### Supplied records ###

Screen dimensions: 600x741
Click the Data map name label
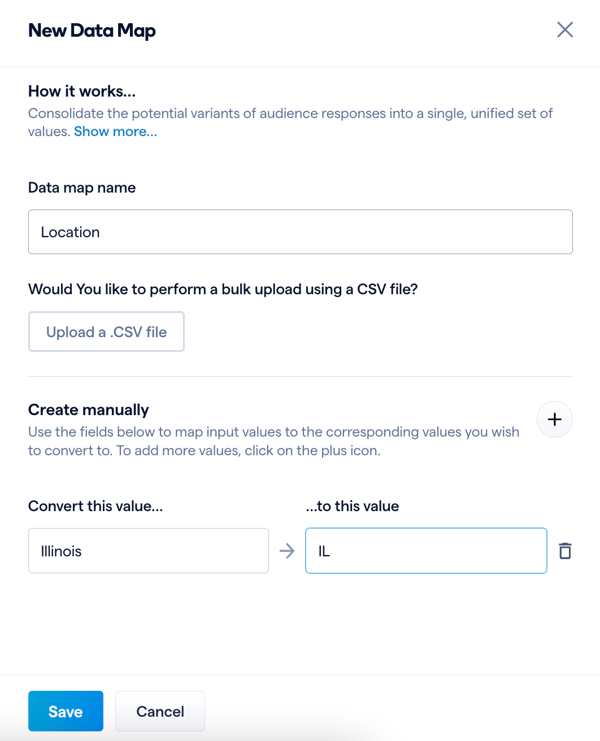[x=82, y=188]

###
### Supplied records ###

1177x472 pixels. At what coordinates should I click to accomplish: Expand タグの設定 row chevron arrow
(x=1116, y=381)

###
### Supplied records ###

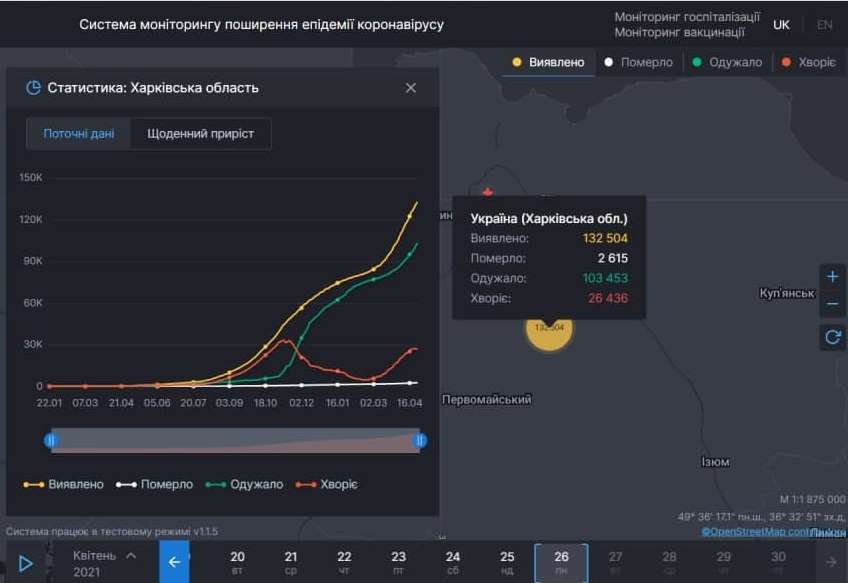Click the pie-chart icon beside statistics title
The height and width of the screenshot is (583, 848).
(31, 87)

###

Rewrite the records from the line with "1177x472 pixels. At" to the line with "(x=1116, y=381)", both included, and give only those lines. Copy the requests unchanged, but multiply each coordinate in the answers by 0.7 and round it to a whole number, rounding halves up.

1177x472 pixels. At what coordinates should I click to accomplish: Expand タグの設定 row chevron arrow
(x=781, y=267)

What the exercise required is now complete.